The best confirmation of this idea has come from the Sudbury Neutrino Observatory (SNO) in Canada. Like Kamiokande and Super-Kamiokande, SNO uses a large tank of water placed deep underground (Figure 16-6). But unlike those earlier experiments, SNO can detect all three types of neutrinos. It detects neutrinos by using heavy water. In ordinary, or “light,” water, each hydrogen atom in the H2O molecule has a solitary proton as its nucleus. In heavy water, by contrast, each of the hydrogen nuclei has a nucleus made up of a proton and a neutron. (This isotope 2H is shown in the Cosmic Connections figure in Section 16-1.) If a high-energy solar neutrino of any type passes through SNO’s tank of heavy water, it can knock the neutron out of one of the 2H nuclei. The ejected neutron can then be captured by another nucleus, and this capture releases energy that manifests itself as a tiny burst of light. As in Kamiokande, detectors around SNO’s water tank record these light flashes.
Scientists using SNO have found that the combined flux of all three types of neutrinos coming from the Sun is equal to the theoretical prediction. Together with the results from earlier neutrino experiments, this result strongly suggests that the Sun is indeed producing neutrinos at the predicted rate as a by-product of thermonuclear reactions. But before these neutrinos can reach Earth, about two-thirds of them undergo spontaneous oscillation and change their type. Thus, there is really no solar neutrino problem (no lack of neutrinos)—scientists merely needed the right kind of detectors to observe all the neutrinos, including the ones that transformed in flight.
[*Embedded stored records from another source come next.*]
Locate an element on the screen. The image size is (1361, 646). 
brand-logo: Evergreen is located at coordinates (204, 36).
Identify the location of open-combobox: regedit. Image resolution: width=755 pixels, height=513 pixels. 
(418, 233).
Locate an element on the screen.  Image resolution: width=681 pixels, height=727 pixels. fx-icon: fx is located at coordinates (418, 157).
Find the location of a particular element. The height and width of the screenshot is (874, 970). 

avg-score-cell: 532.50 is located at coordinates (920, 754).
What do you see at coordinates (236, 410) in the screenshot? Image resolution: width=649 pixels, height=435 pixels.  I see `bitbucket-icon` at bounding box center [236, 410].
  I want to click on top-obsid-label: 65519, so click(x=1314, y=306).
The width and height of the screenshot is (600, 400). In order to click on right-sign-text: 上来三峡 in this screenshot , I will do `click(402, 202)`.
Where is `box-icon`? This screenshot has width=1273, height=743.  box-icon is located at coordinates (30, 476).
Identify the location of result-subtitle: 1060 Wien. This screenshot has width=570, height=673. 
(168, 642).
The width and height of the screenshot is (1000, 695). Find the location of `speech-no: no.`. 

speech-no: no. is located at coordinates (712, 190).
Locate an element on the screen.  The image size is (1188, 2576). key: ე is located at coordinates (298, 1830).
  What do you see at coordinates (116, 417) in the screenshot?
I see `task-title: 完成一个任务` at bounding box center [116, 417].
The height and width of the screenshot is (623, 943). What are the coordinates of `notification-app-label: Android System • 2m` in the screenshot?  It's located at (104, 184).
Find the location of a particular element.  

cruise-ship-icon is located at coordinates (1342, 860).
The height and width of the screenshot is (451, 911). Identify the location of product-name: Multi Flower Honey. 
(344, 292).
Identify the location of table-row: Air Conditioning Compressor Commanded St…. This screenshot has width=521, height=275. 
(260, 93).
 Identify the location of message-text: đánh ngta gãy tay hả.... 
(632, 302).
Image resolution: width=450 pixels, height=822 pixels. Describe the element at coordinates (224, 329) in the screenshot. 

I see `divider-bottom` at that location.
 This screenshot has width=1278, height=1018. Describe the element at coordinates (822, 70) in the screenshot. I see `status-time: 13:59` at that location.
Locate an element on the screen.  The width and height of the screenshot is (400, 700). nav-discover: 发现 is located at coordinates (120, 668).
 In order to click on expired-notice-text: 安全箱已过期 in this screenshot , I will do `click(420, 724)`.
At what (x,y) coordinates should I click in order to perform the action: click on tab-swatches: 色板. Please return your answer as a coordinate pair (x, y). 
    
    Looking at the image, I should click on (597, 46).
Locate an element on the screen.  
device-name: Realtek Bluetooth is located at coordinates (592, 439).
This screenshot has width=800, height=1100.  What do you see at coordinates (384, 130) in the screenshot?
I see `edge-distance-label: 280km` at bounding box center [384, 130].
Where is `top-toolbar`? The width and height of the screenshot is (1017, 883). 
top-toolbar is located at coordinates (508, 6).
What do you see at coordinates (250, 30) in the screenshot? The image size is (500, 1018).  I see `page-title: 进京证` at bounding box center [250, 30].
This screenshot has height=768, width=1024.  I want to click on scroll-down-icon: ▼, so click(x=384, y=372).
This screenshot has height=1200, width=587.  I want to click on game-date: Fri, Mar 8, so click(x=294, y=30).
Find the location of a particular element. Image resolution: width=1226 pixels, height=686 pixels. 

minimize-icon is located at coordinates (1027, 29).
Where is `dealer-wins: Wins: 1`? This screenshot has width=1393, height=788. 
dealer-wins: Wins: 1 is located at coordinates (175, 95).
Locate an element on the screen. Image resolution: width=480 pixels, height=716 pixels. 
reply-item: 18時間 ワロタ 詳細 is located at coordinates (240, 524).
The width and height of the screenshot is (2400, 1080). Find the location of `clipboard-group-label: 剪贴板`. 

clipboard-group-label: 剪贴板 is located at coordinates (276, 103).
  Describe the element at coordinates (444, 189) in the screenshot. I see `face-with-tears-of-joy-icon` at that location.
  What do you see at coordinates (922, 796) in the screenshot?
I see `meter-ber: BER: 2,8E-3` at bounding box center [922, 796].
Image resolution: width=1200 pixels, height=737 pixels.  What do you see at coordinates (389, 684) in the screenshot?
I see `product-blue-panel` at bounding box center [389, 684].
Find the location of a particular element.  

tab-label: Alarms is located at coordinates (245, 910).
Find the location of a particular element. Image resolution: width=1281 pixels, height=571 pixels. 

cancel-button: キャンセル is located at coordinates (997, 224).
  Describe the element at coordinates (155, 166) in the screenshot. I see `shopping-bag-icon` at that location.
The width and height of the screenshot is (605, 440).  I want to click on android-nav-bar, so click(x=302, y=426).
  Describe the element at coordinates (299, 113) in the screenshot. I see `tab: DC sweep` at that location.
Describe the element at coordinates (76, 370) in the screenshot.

The story of the solar neutrino problem illustrates how two different branches of science—in this case, studies of the solar interior and investigations of subatomic particles—can sometimes interact, to the mutual benefit of both. While there is still much we do not understand about the Sun and about neutrinos, a new generation of neutrino detectors in Japan, Canada, and elsewhere promises to further our knowledge of these exotic realms of astronomy and physics.
Why did the SNO experiment find three times as many neutrinos as the Kamiokande experiment?